Leave out the pictures, and retype the remaining data exactly.
*** Records for processing ***
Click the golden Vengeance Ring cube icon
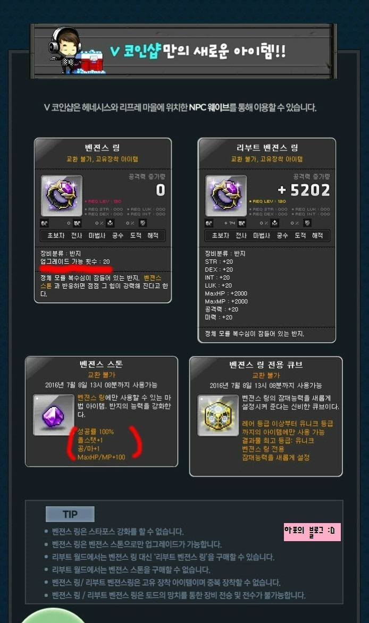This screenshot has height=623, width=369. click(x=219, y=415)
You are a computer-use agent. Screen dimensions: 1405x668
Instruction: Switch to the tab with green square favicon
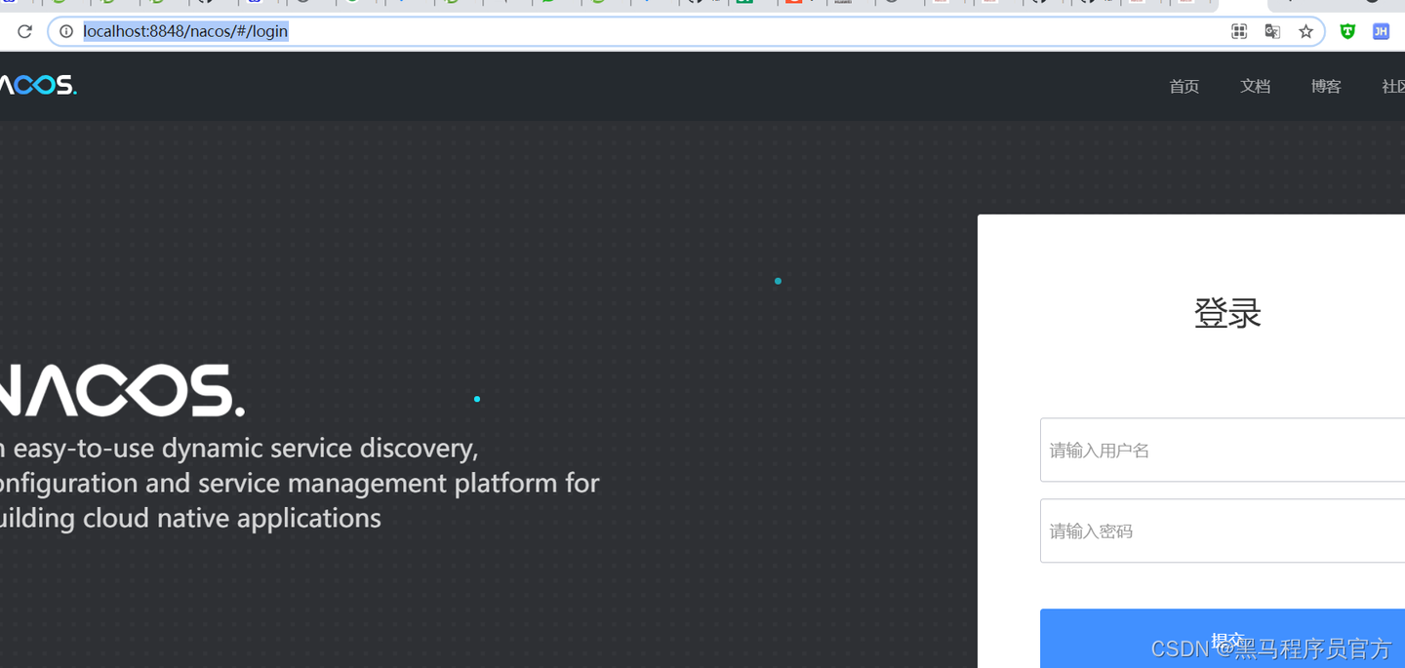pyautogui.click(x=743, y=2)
*** End of Records for processing ***
Exercise result:
Click the golden Vengeance Ring cube icon
This screenshot has height=623, width=369. click(x=219, y=415)
You are a computer-use agent. Screen dimensions: 1405x668
Instruction: Switch to the tab with green square favicon
pyautogui.click(x=743, y=2)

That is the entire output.